WHAT YOU ARE ASKED TO DO => Restate the listing in full, keeping every word as it is.

MATERIAL TO PROCESS =>
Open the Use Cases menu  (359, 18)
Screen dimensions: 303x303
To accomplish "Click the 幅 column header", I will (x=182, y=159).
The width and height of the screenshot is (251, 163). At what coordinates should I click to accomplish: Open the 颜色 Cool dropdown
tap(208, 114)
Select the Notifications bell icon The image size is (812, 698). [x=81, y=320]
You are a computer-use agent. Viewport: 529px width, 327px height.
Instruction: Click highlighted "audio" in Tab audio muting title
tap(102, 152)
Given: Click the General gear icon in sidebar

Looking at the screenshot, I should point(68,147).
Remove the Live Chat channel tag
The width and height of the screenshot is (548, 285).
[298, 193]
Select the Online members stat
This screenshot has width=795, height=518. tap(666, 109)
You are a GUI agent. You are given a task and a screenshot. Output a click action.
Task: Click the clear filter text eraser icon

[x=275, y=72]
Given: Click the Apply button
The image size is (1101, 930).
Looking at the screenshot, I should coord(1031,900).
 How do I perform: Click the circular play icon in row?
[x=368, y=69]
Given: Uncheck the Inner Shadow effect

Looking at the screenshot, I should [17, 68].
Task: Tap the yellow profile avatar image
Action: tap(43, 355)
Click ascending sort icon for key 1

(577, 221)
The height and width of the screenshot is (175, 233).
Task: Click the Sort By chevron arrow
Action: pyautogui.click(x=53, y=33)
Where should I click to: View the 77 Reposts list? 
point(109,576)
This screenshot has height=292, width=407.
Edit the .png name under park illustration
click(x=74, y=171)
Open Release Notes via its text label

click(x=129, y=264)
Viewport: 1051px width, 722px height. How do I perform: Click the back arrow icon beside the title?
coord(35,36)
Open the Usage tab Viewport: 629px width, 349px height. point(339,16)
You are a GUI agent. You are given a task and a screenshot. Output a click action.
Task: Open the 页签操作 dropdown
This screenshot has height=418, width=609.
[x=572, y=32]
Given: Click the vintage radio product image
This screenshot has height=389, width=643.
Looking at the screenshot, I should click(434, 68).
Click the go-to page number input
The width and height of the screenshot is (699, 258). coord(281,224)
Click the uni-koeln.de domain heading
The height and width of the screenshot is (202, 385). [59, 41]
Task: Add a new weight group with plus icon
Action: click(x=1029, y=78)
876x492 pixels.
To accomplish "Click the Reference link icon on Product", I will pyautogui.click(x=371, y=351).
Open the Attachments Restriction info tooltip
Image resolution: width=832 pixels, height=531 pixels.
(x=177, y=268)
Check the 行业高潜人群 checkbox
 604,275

COMPLETED TASK =>
Open the Use Cases menu  (359, 18)
Screen dimensions: 303x303
To accomplish "Click the 幅 column header", I will (x=182, y=159).
The width and height of the screenshot is (251, 163). At what coordinates should I click to accomplish: Open the 颜色 Cool dropdown
tap(208, 114)
Select the Notifications bell icon The image size is (812, 698). [x=81, y=320]
You are a computer-use agent. Viewport: 529px width, 327px height.
Instruction: Click highlighted "audio" in Tab audio muting title
tap(102, 152)
Given: Click the General gear icon in sidebar

Looking at the screenshot, I should point(68,147).
Remove the Live Chat channel tag
The width and height of the screenshot is (548, 285).
[298, 193]
Select the Online members stat
This screenshot has width=795, height=518. tap(666, 109)
You are a GUI agent. You are given a task and a screenshot. Output a click action.
Task: Click the clear filter text eraser icon

[x=275, y=72]
Given: Click the Apply button
The image size is (1101, 930).
Looking at the screenshot, I should coord(1031,900).
 How do I perform: Click the circular play icon in row?
[x=368, y=69]
Given: Uncheck the Inner Shadow effect

Looking at the screenshot, I should [17, 68].
Task: Tap the yellow profile avatar image
Action: tap(43, 355)
Click ascending sort icon for key 1

(577, 221)
The height and width of the screenshot is (175, 233).
Task: Click the Sort By chevron arrow
Action: pyautogui.click(x=53, y=33)
Where should I click to: View the 77 Reposts list? 
point(109,576)
This screenshot has height=292, width=407.
Edit the .png name under park illustration
click(x=74, y=171)
Open Release Notes via its text label

click(x=129, y=264)
Viewport: 1051px width, 722px height. How do I perform: Click the back arrow icon beside the title?
coord(35,36)
Open the Usage tab Viewport: 629px width, 349px height. point(339,16)
You are a GUI agent. You are given a task and a screenshot. Output a click action.
Task: Open the 页签操作 dropdown
This screenshot has height=418, width=609.
[x=572, y=32]
Given: Click the vintage radio product image
This screenshot has height=389, width=643.
Looking at the screenshot, I should click(434, 68).
Click the go-to page number input
The width and height of the screenshot is (699, 258). coord(281,224)
Click the uni-koeln.de domain heading
The height and width of the screenshot is (202, 385). [59, 41]
Task: Add a new weight group with plus icon
Action: click(x=1029, y=78)
876x492 pixels.
To accomplish "Click the Reference link icon on Product", I will pyautogui.click(x=371, y=351).
Open the Attachments Restriction info tooltip
Image resolution: width=832 pixels, height=531 pixels.
(x=177, y=268)
Check the 行业高潜人群 checkbox
 604,275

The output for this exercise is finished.